Economists warn the impact could extend beyond inflation and weigh on broader economic activity.
"The geopolitical escalation is hitting the German economy at a moment when a dynamic recovery had only just begun," said Geraldine Dany-Knedlik of the German Institute for Economic Research (DIW). Rising energy prices and heightened uncertainty are likely to delay a meaningful rebound, she added.
The German government has already described the recovery as fragile and last week cut its 2026 growth forecast by half to 0.5 percent, citing higher energy costs and geopolitical risks.
To mitigate the impact, Berlin plans to cut fuel taxes by around 17 euro cents (0.2 U.S. dollars) per liter from May 1 to June 30, a measure expected to cost about 1.6 billion euros (1.87 billion dollars) in lost revenue.

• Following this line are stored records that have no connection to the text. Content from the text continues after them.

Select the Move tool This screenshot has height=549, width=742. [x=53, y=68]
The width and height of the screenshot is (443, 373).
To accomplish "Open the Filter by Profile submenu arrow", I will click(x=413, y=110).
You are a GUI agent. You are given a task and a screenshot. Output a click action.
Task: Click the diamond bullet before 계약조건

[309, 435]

The oil industry has pledged to pass the reduction on to consumers, though some analysts doubt it will be fully reflected in prices.

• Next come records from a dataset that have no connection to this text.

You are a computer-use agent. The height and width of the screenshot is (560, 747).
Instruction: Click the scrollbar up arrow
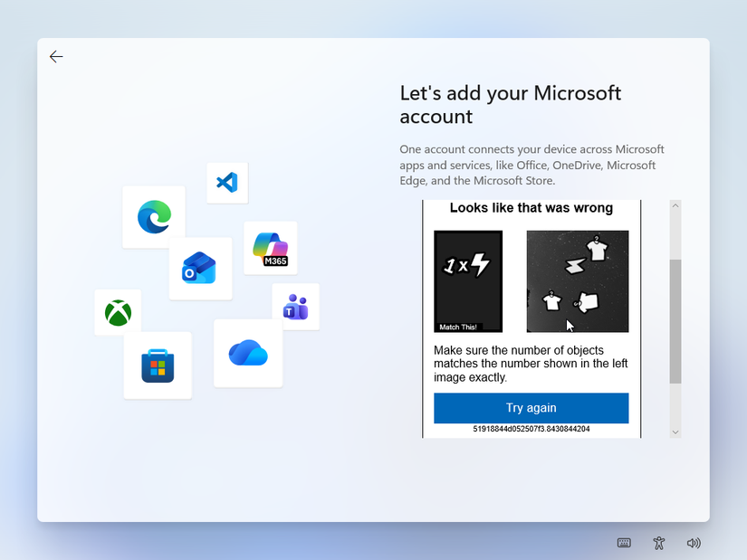click(675, 205)
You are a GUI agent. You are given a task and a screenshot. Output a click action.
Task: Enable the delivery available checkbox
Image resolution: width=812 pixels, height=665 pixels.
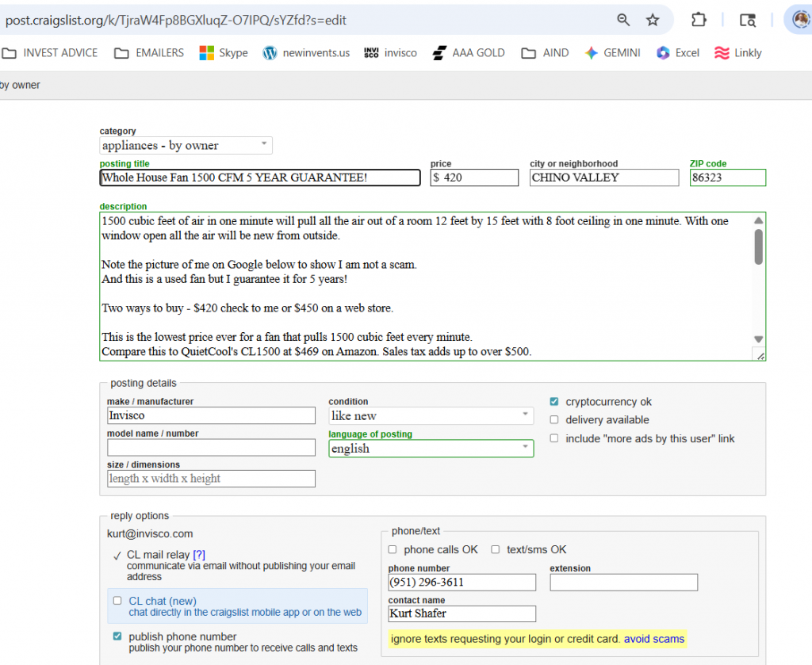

Critics have also questioned whether the fuel rebate will primarily benefit oil companies rather than significantly ease pressure on households, while only supporting drivers of combustion-engine vehicles.
However, analysts say the current inflation wave is likely to be less severe than the shock triggered by the Russia-Ukraine conflict in 2022.

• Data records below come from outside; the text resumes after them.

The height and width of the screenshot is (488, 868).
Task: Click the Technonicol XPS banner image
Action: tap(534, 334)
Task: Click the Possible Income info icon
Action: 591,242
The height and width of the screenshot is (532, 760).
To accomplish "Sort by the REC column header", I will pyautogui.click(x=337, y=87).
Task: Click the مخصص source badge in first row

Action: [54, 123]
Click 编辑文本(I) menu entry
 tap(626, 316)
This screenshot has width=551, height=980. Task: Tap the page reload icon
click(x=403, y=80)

A simulation by the German Economic Institute (IW) suggests inflation could reach around 3.5 percent in 2026, well below the peak of about 10 percent during that crisis. The institute expects consumer prices in December 2026 to be 4.6 percent higher than a year earlier.
Germany's economy ministry said the recovery outlook will largely depend on how the Middle East conflict evolves and remains subject to "considerable uncertainty." Should tensions ease, increased government spending on infrastructure and defense could help lift the economy out of its prolonged downturn.